Étienne le détailla un instant. Sa peau trop pâle, ses joues creusées, les cernes violacées qui semblaient tatouées sous ses yeux.

— Vous habitiez ici ? demanda-t-il, adoptant un ton neutre mais direct.

L’homme hésita. Son regard glissa vers la fenêtre, comme s’il espérait que la nuit l’engloutisse et le soustraie à cette conversation.

— Pas vraiment… J’squatte de temps en temps. Chez des potes.

— Vous étiez là cette nuit ?

Un silence.

Il humecta ses lèvres, puis se racla la gorge.

— J’ai dormi ici, ouais. Mais j’ai rien vu, j’vous jure. J’suis rentré tard… P’têt autour de deux heures, j’sais plus trop.

Étienne échangea un bref regard avec l’agent en charge.

— Et avant ça ? insista-t-il. Vous avez vu quelque chose d’inhabituel ? Quelqu’un qui rôdait ?

L’homme baissa la tête. Son pied tapait nerveusement le sol.

— J’ai… Il inspira profondément. Y’avait un type.

Étienne s’immobilisa légèrement.

— Quel type ?

— J’sais pas. Il secoua la tête, les mains crispées sur ses genoux. Mais il était bizarre…

— Bizarre comment ?

— Il était là, et… d’un coup, plus là.

Le témoin releva enfin les yeux.

Un type qui disparaît ? Il avait entendu des témoins affirmer des choses étranges au fil des années, mais quelque chose dans le ton hanté de cet homme le fit hésiter.

Il inspira profondément, relâcha lentement l’air entre ses lèvres et détourna son regard vers l’appartement.

— Restez à disposition, on risque d’avoir d’autres questions.

L’homme hocha la tête avec une hâte suspecte.

Étienne s’éloigna, glissant une main dans la poche de son manteau, son esprit toujours accroché à ce détail absurde.

“Il était là… et d’un coup, plus là.”

Ne pas se laisser distraire.

Retourner à la scène du crime.

Une odeur de renfermé et d’alcool s’accrochait encore à l’air, bien que la pièce ait été passée au crible par les techniciens.

Son regard passa rapidement du corps à l’appartement, notant chaque détail avec l’instinct du flic qui sait où chercher. Mais il savait déjà ce qui allait capter son attention.

Son regard glissa vers la table basse.

Un verre.

Troisième scène de crime. Troisième verre.

Parfaitement centré sur un vieux sous-verre en cuir élimé. À l’intérieur, un fond de whisky ambré, intact, à peine troublé sous le faisceau tremblant d’une lampe torche.
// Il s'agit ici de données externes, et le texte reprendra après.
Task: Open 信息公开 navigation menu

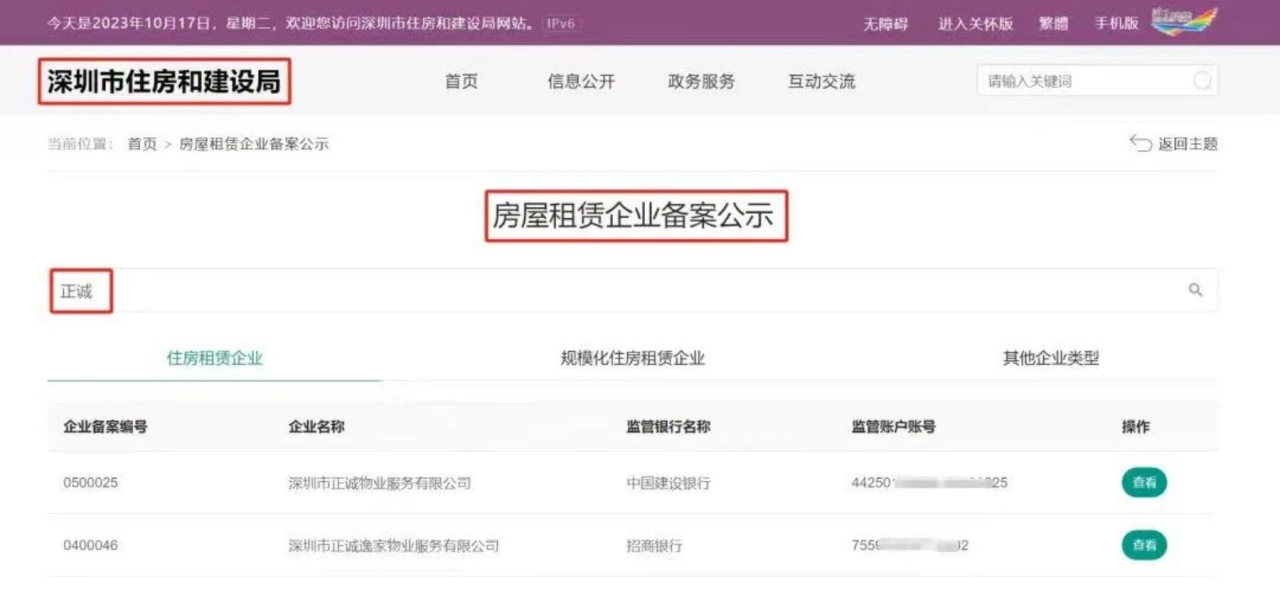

Un détail trop net. Trop méticuleux.

Comme s’il avait été posé là après.

Comme un message.

Il s’approcha lentement, fixant le liquide avec une concentration absurde, comme s’il pouvait y voir une réponse cachée. Un pressentiment noua sa gorge avant même que la phrase ne tombe.

— Aucune empreinte.

La voix du technicien, neutre, presque lasse, s’éleva alors qu’il retirait ses gants.

Étienne jura à voix basse, rompant le silence figé de la pièce.

Mais il ne bougea pas. Son corps resta tendu, les mâchoires crispées sous la pression d’une certitude qu’il n’arrivait pas à formuler.

Troisième meurtre.

Troisième verre.

Toujours rien.

Quelque chose leur échappait.

Il détourna les yeux du whisky et s’agenouilla près du cadavre. Le parquet glacé sous ses genoux lui sembla étrangement rugueux, comme si la pièce elle-même conservait les stigmates de ce qui s’était passé.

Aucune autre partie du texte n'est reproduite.